Question

When $3.00mole$ of $A$ and $1.00mole$ of $B$ are mixed in a $1.00litre$ vessel, the following reaction takes place:

$A\left(g\right)+B\left(g\right)\leftrightharpoons 2C\left(g\right)$.

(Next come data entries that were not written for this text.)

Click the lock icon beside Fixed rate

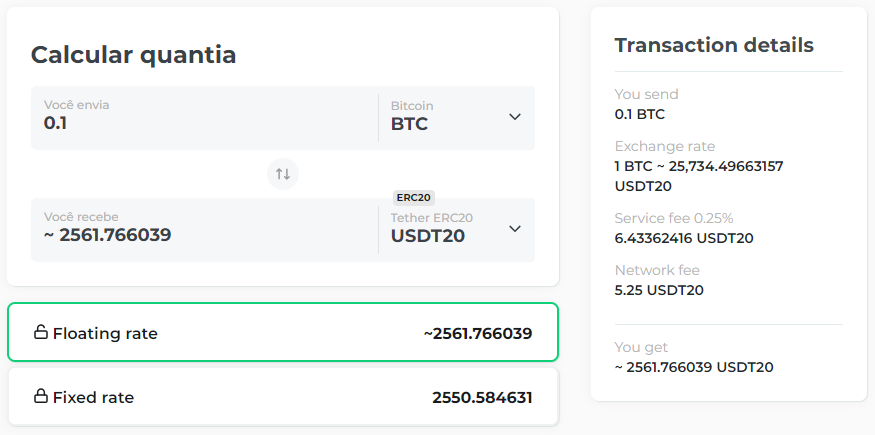(41, 396)
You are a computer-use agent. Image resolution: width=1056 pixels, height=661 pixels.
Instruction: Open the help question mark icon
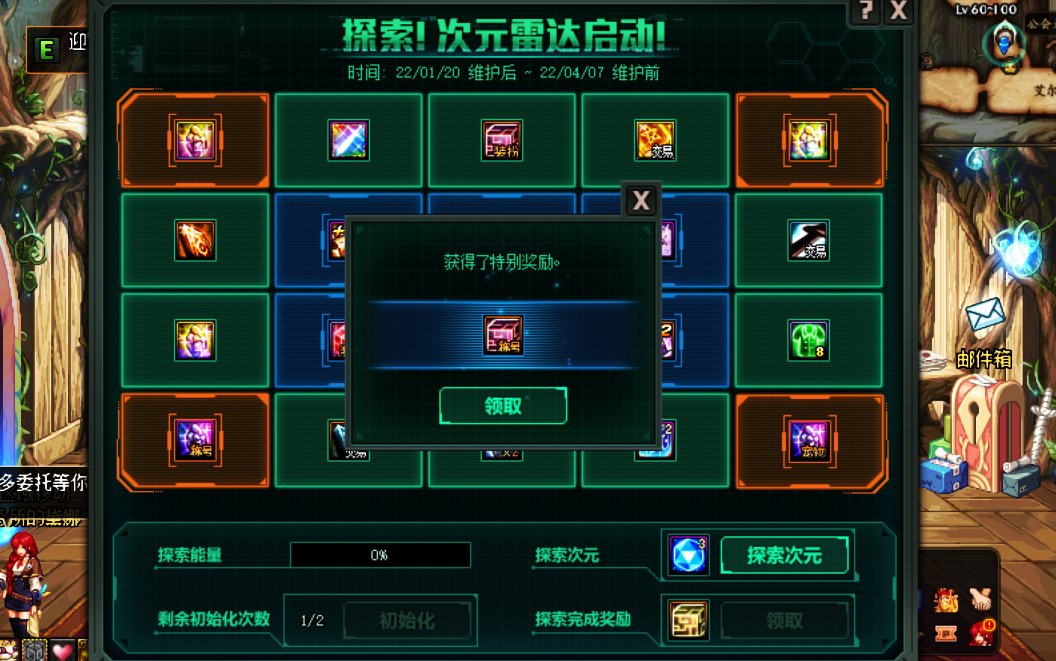point(866,11)
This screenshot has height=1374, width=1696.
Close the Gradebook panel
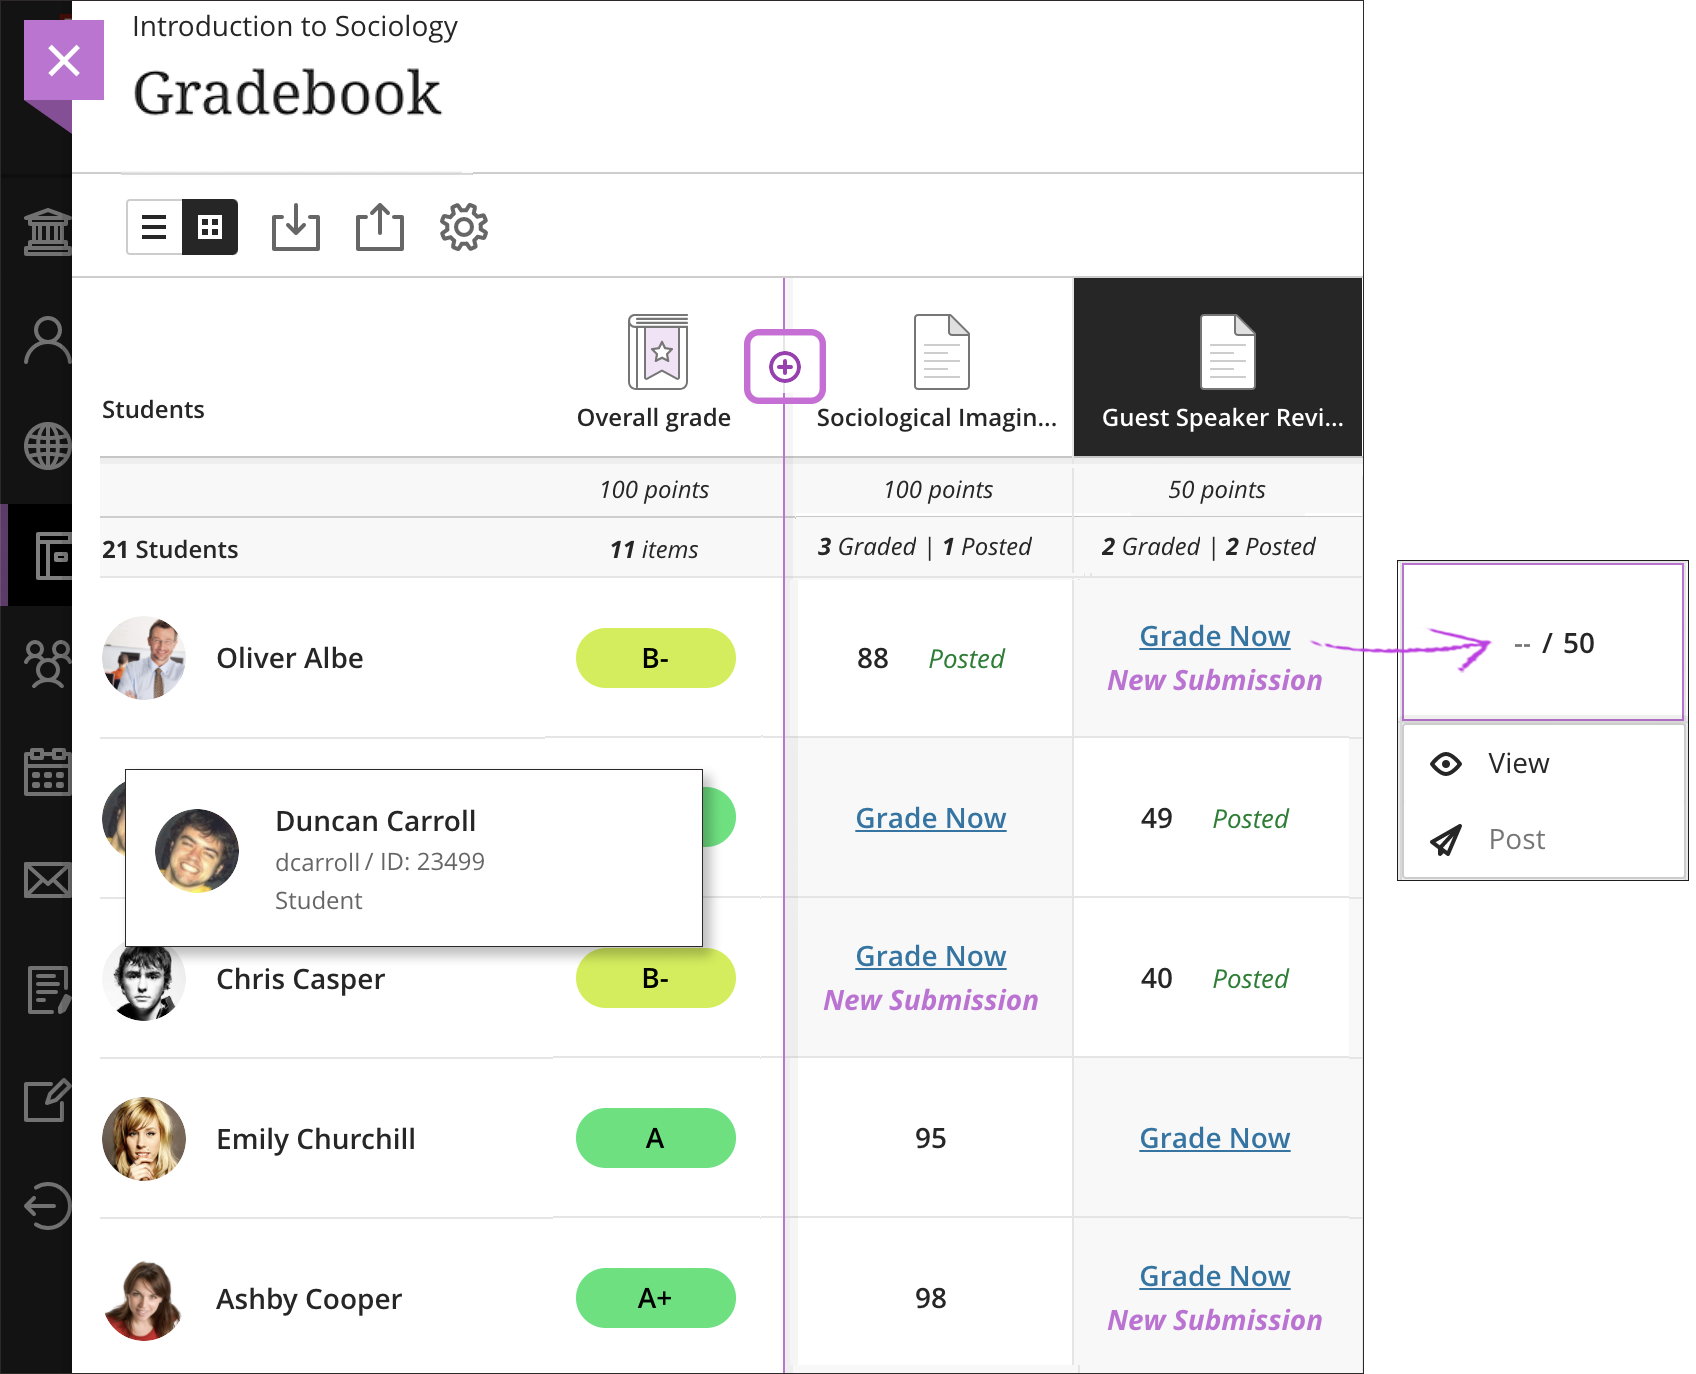pyautogui.click(x=64, y=60)
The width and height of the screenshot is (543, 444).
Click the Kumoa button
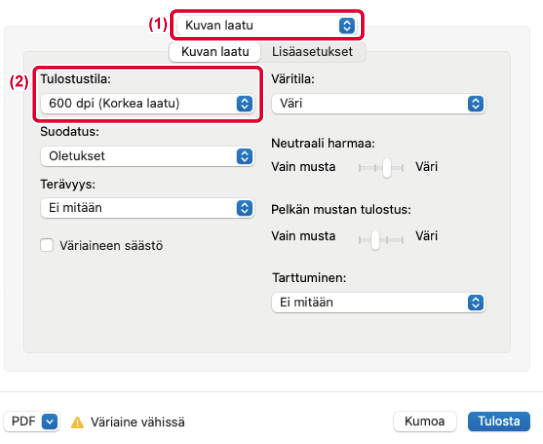[x=425, y=421]
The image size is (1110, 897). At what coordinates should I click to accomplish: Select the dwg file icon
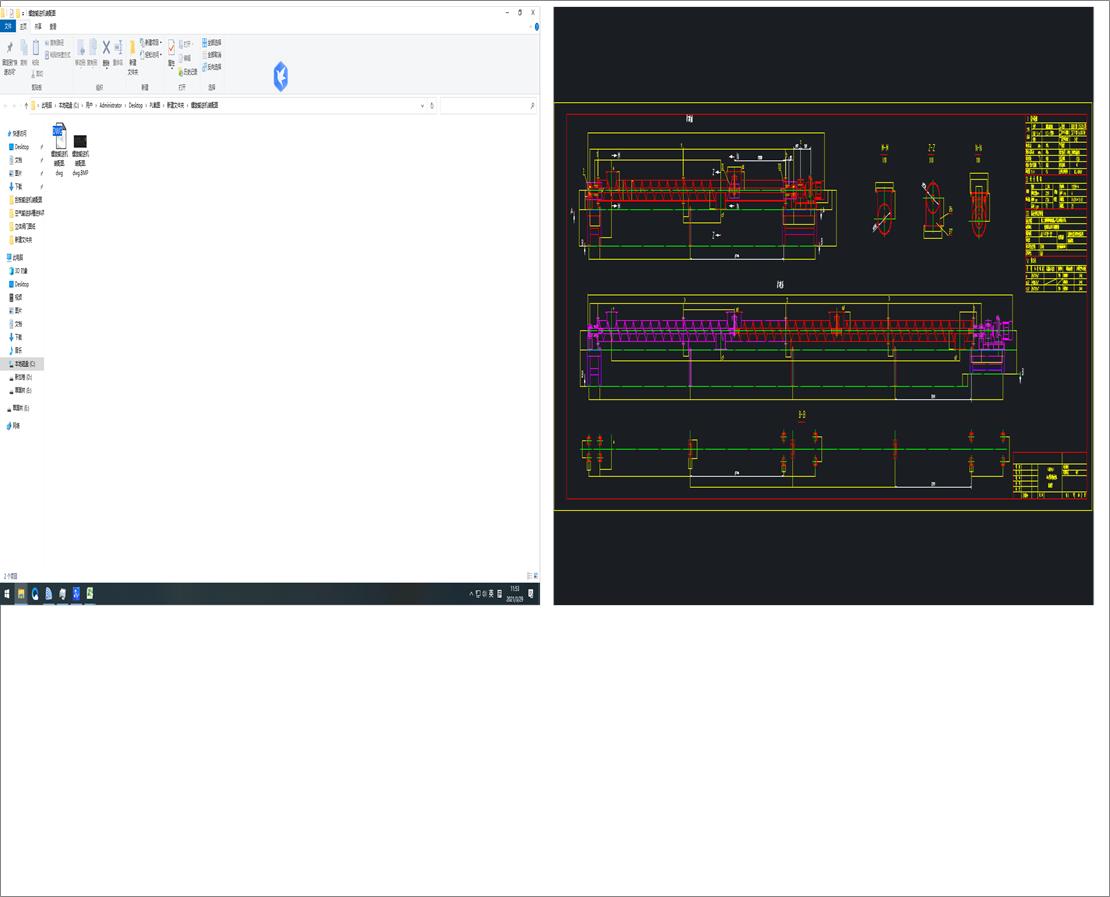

The equilibrium mixture contains $0.5mole$ of $C$. What is the value of equilibrium constant for the reaction?

• A. $0.12$
• B. $6$
• C. $1.5$
• D. $3$

Answer 1

Answer: (A)

$0.12$

$A\left(g\right)+B\left(g\right)\leftrightharpoons 2C\left(g\right)$

3 1 0

3-x 1-x 2x

Given that, $2x=0.5$

$x=\frac{1}{4}$

Now,

$K_c=\frac{[C{]}^2}{\left[A\right]\left[B\right]}$

$[c{]}^2={\left(\frac{1}{4}\right)}^2=\frac{1}{16}$

$\left[A\right]=3-\frac{1}{4}=\frac{11}{4}$

$\left[B\right]=1-\frac{1}{4}=\frac{3}{4}$

$K_c=\frac{\frac{1}{16}}{\frac{11}{4}\times \frac{3}{4}}$

$Kc=0.12$

The equilibrium constant for the reaction is 0.12.

Hence, option $A$ is correct.